Exercise directions: Your answer must be an exact copy of the listing.

Given records:
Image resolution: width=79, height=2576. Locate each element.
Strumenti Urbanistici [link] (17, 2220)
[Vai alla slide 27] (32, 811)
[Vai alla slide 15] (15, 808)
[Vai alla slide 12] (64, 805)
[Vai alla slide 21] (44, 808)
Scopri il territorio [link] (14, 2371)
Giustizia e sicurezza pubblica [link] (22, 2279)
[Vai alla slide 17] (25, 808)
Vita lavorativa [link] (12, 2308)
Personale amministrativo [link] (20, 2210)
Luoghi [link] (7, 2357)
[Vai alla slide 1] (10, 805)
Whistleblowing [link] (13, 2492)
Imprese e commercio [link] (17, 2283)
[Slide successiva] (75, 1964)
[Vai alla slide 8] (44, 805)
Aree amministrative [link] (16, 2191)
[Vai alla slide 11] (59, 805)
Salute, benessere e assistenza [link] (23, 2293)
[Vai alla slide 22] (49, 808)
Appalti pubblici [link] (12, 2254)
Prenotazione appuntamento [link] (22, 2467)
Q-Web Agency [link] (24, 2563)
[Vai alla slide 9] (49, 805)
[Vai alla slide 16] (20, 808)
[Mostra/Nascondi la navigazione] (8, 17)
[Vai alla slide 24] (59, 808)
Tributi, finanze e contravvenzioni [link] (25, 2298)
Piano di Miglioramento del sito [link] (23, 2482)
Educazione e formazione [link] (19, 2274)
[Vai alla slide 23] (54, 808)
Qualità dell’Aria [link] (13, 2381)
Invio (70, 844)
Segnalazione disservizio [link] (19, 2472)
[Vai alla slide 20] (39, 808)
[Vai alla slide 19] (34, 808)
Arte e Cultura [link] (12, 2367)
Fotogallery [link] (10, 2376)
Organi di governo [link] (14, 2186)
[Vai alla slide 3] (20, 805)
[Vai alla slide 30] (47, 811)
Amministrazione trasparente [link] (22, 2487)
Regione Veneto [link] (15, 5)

Response box:
Image resolution: width=79, height=2576. Locate each element.
Strumenti Urbanistici [link] (17, 2220)
[Vai alla slide 27] (32, 811)
[Vai alla slide 15] (15, 808)
[Vai alla slide 12] (64, 805)
[Vai alla slide 21] (44, 808)
Scopri il territorio [link] (14, 2371)
Giustizia e sicurezza pubblica [link] (22, 2279)
[Vai alla slide 17] (25, 808)
Vita lavorativa [link] (12, 2308)
Personale amministrativo [link] (20, 2210)
Luoghi [link] (7, 2357)
[Vai alla slide 1] (10, 805)
Whistleblowing [link] (13, 2492)
Imprese e commercio [link] (17, 2283)
[Slide successiva] (75, 1964)
[Vai alla slide 8] (44, 805)
Aree amministrative [link] (16, 2191)
[Vai alla slide 11] (59, 805)
Salute, benessere e assistenza [link] (23, 2293)
[Vai alla slide 22] (49, 808)
Appalti pubblici [link] (12, 2254)
Prenotazione appuntamento [link] (22, 2467)
Q-Web Agency [link] (24, 2563)
[Vai alla slide 9] (49, 805)
[Vai alla slide 16] (20, 808)
[Mostra/Nascondi la navigazione] (8, 17)
[Vai alla slide 24] (59, 808)
Tributi, finanze e contravvenzioni [link] (25, 2298)
Piano di Miglioramento del sito [link] (23, 2482)
Educazione e formazione [link] (19, 2274)
[Vai alla slide 23] (54, 808)
Qualità dell’Aria [link] (13, 2381)
Invio (70, 844)
Segnalazione disservizio [link] (19, 2472)
[Vai alla slide 20] (39, 808)
[Vai alla slide 19] (34, 808)
Arte e Cultura [link] (12, 2367)
Fotogallery [link] (10, 2376)
Organi di governo [link] (14, 2186)
[Vai alla slide 3] (20, 805)
[Vai alla slide 30] (47, 811)
Amministrazione trasparente [link] (22, 2487)
Regione Veneto [link] (15, 5)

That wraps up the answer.